[Task instructions]: Please make an exact transcription of the records, keeping the pictures out of it.

[Items from a dataset]:
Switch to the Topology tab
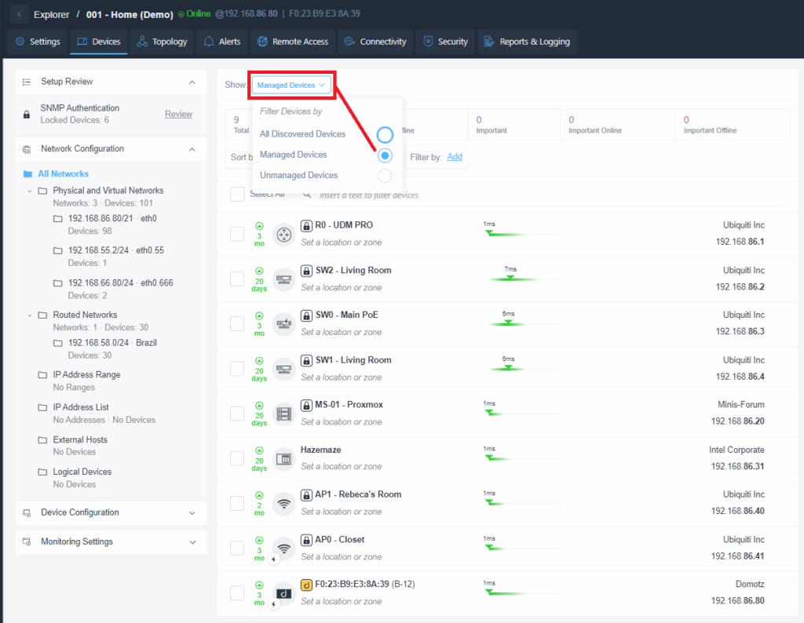 (x=162, y=42)
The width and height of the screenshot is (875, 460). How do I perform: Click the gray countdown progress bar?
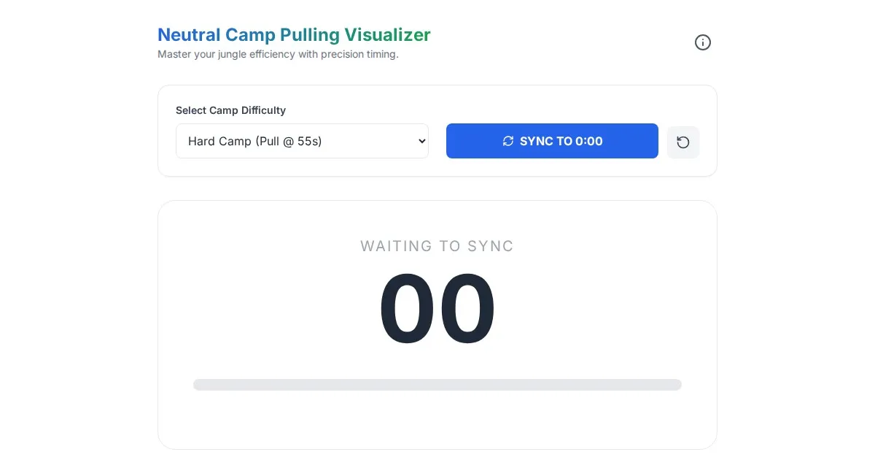(x=438, y=385)
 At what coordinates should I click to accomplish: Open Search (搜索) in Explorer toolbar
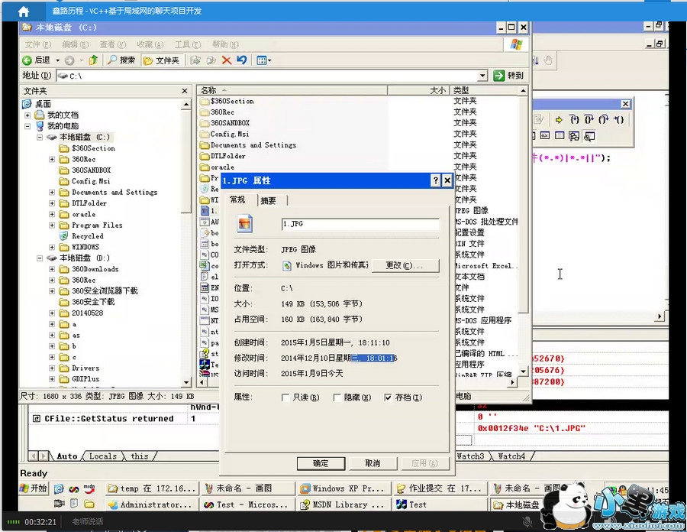[x=121, y=60]
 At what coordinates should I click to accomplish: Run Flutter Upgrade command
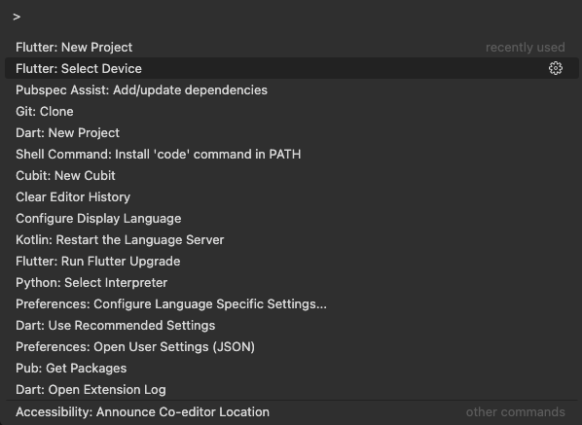292,261
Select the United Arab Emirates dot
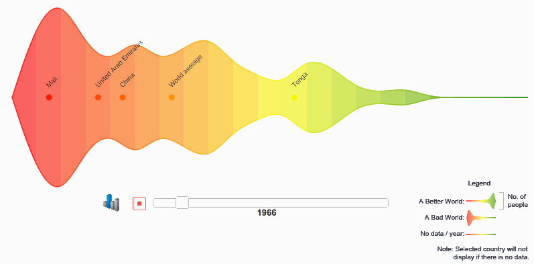The height and width of the screenshot is (264, 534). point(98,97)
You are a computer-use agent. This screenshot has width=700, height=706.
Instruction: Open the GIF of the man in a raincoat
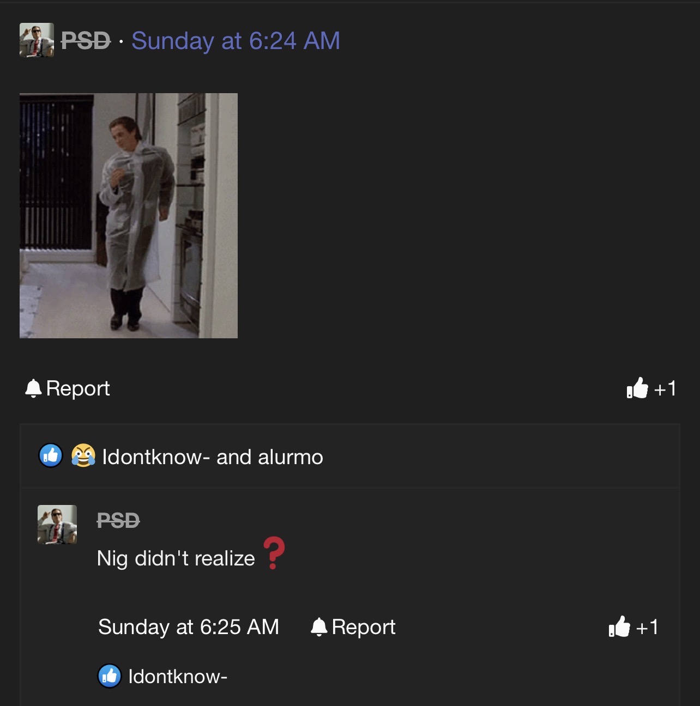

[Output of the exercise]:
Switch to the Topology tab
 (x=162, y=42)
The width and height of the screenshot is (875, 460). How do I perform: Click the gray countdown progress bar?
(x=438, y=385)
 At what coordinates should I click to accomplish: Open Search (搜索) in Explorer toolbar
[x=121, y=60]
 At what coordinates should I click to accomplish: Run Flutter Upgrade command
292,261
Select the United Arab Emirates dot
The height and width of the screenshot is (264, 534). point(98,97)
You are a computer-use agent. This screenshot has width=700, height=706.
Instruction: Open the GIF of the man in a raincoat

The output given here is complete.